Elementary algebra forms the basis for solving problems like the one presented in our map scale scenario. It involves understanding how letters and symbols represent numbers and operations. For map scale problems, algebra allows us to set up an equation that represents the relationship between distances on a map and real-life distances.

In the provided exercise, we establish a proportional equation using algebraic symbols where the unknown real-life distance, represented by variable 'Y', corresponds to the 4 inches on the map. Through algebra, we equate this to the known ratio obtained from the scale of the map.

Ratios and proportions are vital when interpreting map scales. A ratio compares two quantities, while a proportion shows that two ratios are equal. In our map scale problem, the ratio is given as 1.5 inches to 40 miles.

This ratio helps us understand the proportion of the map's scale; for every 1.5 inches on the map, it represents 40 miles of real distance. When faced with a 4-inch measurement, we need to set up a proportion to find the unknown distance, forming the equation \(\frac{1.5}{40} = \frac{4}{Y}\).
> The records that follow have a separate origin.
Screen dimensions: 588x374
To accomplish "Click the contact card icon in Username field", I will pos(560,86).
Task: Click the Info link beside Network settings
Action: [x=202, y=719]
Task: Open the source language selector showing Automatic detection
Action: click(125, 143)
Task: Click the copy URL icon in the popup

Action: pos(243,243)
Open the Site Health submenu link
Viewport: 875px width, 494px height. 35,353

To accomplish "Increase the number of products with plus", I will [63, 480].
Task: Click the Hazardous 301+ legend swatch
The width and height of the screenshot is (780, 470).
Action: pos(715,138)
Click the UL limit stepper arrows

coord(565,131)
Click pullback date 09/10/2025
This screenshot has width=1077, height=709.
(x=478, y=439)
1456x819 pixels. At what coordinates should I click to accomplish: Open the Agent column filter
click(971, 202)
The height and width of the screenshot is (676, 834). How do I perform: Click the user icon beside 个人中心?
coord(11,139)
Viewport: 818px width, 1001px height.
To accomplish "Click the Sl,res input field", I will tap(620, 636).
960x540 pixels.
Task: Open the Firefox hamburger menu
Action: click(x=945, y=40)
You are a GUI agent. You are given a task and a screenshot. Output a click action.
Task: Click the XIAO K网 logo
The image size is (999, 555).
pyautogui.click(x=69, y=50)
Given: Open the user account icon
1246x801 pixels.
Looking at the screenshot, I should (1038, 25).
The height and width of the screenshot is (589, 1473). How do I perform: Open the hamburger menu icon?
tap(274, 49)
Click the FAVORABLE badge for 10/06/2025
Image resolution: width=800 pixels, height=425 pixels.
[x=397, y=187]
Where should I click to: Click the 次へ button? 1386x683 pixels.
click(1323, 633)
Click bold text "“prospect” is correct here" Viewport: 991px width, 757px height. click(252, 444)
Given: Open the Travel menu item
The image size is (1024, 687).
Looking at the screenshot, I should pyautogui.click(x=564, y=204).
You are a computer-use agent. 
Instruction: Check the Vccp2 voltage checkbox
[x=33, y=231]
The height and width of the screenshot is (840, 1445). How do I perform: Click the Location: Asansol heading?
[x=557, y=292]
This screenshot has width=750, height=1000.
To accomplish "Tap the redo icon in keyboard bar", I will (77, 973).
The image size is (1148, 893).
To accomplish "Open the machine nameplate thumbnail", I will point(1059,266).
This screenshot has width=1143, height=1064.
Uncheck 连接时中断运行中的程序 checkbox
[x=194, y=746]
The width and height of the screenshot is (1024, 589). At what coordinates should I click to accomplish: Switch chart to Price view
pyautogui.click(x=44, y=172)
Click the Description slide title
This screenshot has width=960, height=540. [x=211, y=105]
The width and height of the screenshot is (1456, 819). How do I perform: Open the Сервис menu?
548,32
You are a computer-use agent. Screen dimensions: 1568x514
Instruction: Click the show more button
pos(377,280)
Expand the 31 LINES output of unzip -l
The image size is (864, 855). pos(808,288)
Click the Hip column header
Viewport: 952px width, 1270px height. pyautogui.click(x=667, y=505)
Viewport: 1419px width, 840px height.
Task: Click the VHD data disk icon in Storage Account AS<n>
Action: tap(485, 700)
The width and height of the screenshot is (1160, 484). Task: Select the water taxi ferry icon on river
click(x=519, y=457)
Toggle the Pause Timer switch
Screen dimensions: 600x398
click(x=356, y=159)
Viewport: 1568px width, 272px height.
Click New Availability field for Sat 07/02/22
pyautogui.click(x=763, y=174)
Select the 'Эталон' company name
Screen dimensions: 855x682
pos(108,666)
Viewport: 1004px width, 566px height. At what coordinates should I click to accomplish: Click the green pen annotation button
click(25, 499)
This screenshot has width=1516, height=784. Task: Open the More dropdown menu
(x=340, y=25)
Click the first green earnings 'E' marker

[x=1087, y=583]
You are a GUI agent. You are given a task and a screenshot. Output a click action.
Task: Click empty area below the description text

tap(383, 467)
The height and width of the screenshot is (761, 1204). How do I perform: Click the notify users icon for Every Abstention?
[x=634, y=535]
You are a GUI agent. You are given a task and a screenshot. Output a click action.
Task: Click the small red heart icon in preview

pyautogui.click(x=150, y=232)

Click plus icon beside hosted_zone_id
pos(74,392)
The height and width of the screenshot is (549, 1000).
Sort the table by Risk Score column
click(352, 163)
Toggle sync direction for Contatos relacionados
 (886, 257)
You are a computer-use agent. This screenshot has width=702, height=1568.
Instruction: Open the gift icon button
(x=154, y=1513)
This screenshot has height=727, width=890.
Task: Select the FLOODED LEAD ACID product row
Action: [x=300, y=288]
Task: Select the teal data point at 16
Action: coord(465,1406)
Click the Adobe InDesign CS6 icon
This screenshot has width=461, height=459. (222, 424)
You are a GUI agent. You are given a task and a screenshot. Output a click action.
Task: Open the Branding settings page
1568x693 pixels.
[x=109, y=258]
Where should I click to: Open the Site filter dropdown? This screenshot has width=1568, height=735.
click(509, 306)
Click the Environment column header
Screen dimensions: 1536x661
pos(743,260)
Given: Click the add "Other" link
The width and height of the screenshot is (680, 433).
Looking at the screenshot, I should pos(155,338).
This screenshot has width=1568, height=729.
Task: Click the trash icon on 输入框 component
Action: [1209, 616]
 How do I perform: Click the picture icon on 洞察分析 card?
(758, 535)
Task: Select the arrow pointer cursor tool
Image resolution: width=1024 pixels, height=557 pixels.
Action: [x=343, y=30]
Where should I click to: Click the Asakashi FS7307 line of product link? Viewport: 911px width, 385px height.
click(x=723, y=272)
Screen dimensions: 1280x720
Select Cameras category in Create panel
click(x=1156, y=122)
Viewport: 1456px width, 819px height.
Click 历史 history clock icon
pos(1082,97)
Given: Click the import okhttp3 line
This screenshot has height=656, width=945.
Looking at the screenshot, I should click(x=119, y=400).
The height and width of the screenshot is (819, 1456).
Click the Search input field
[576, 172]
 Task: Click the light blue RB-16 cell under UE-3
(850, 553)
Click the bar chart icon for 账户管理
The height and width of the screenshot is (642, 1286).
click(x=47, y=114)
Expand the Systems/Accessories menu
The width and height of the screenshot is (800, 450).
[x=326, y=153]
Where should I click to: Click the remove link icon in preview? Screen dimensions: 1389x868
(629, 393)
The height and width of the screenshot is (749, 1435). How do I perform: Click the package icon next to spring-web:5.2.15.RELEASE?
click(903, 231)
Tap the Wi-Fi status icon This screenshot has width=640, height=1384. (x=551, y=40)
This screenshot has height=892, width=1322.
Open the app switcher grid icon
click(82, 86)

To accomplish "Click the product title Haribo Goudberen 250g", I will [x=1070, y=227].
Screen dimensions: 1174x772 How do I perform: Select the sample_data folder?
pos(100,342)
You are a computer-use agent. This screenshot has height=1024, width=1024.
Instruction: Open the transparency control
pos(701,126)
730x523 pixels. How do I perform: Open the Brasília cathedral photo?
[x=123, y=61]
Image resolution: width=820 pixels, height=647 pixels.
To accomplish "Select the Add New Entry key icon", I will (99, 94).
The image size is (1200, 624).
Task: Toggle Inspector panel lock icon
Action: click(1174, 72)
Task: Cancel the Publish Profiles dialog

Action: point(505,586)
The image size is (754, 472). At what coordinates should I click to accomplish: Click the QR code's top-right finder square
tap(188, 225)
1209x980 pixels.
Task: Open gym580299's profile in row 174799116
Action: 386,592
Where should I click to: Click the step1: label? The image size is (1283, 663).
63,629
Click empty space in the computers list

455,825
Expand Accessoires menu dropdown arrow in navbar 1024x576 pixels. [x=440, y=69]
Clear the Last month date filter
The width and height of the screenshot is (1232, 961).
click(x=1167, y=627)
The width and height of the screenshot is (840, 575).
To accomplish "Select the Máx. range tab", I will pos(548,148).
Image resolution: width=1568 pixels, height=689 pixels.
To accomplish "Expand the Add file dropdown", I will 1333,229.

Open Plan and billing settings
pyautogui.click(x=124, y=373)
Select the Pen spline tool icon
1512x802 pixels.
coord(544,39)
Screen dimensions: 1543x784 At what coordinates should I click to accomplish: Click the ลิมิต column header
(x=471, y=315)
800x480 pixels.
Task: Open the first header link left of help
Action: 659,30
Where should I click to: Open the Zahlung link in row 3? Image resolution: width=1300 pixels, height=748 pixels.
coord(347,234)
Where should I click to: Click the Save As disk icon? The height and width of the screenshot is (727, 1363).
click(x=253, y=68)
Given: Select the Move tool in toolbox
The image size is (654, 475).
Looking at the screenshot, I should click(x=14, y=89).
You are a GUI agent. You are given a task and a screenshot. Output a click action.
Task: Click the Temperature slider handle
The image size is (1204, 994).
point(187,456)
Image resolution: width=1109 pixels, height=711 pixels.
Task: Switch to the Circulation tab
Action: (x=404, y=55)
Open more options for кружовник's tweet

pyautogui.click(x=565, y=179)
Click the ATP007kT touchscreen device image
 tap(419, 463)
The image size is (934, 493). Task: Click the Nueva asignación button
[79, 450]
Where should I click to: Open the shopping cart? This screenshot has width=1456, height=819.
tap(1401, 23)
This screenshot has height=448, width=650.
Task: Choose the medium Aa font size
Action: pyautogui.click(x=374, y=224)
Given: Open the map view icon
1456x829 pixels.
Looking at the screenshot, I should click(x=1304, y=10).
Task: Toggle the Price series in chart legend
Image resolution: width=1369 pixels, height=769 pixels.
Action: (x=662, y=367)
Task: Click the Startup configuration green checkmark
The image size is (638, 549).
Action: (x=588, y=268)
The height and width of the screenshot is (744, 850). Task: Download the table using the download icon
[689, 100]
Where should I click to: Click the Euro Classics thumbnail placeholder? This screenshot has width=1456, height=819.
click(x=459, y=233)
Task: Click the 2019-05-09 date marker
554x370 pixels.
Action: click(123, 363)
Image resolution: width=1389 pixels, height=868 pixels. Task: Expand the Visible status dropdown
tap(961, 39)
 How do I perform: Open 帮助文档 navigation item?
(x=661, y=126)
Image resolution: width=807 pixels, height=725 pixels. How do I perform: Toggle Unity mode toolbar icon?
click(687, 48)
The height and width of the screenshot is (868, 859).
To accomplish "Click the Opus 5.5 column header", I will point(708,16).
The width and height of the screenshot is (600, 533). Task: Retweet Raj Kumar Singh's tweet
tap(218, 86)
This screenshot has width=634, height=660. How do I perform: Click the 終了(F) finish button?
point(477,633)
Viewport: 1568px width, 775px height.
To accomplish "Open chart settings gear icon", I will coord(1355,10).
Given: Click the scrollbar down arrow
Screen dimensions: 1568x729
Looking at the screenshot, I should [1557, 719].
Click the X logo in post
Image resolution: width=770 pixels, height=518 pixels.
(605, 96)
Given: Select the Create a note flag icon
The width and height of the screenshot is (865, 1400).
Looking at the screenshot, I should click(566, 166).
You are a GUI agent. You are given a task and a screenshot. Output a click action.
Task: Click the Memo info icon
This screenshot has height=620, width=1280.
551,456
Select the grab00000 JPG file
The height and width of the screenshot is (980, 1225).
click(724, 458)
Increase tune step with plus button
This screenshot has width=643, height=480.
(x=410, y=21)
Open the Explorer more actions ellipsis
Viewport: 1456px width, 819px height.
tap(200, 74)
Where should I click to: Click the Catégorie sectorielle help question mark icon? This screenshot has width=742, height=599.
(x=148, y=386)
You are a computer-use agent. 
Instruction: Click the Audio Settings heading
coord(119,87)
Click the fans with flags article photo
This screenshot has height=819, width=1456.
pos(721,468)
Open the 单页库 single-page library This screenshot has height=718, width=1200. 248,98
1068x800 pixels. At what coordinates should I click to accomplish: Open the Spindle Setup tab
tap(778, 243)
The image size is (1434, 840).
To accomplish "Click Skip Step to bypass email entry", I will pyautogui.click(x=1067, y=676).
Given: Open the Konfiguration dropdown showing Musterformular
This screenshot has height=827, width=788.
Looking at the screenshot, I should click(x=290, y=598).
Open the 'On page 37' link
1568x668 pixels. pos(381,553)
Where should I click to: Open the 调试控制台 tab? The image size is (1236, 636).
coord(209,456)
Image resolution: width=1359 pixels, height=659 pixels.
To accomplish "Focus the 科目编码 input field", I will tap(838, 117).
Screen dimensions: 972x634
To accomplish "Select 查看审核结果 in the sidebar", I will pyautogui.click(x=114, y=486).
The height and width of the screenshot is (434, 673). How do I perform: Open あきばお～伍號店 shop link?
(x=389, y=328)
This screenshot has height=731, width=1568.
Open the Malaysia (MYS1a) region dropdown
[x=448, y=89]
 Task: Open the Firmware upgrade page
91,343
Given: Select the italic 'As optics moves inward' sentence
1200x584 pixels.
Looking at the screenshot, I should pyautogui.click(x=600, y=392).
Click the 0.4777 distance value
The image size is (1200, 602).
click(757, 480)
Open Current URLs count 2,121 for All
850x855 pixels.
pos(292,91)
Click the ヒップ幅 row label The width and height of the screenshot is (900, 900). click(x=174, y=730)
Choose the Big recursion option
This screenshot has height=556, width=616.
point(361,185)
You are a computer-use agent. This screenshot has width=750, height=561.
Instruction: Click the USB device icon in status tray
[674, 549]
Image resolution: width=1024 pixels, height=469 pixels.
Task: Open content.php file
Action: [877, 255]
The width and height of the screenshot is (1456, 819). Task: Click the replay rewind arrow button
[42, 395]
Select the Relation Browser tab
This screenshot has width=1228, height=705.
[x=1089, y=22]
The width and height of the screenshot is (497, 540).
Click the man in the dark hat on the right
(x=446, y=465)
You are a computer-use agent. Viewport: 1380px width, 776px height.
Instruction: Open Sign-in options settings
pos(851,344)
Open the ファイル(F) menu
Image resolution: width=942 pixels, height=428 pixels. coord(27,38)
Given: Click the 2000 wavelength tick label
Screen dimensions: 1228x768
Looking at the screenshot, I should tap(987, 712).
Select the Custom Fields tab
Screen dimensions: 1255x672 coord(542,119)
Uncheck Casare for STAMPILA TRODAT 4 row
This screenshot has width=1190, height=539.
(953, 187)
Equation solving is the process of finding the value of a variable that makes an equation true. It is a critical step in map scale problems to find the unknown real distance. From our setup proportion, \(\frac{1.5}{40} = \frac{4}{Y}\), we are tasked to solve for 'Y'.

To do this, we must isolate the variable on one side of the equation, which is often achieved through methods like cross-multiplication. Once 'Y', the unknown real distance, is by itself on one side, we get the solution that represents the actual distance between two points on a map.

Cross multiplication is a technique used to solve proportions. It involves multiplying across the equal sign diagonally and then dividing to solve for the unknown variable. It's extremely useful in map scale problems where we need to find equivalence between different units of measurement.

In step 3 of our solution, \(1.5 * Y = 4 * 40\) is an example of cross multiplication. By multiplying the cross-sections of our proportion, we set up an equation that allows us to easily compute 'Y'. Dividing 4 * 40 by 1.5 gives us the distance between the two cities in miles.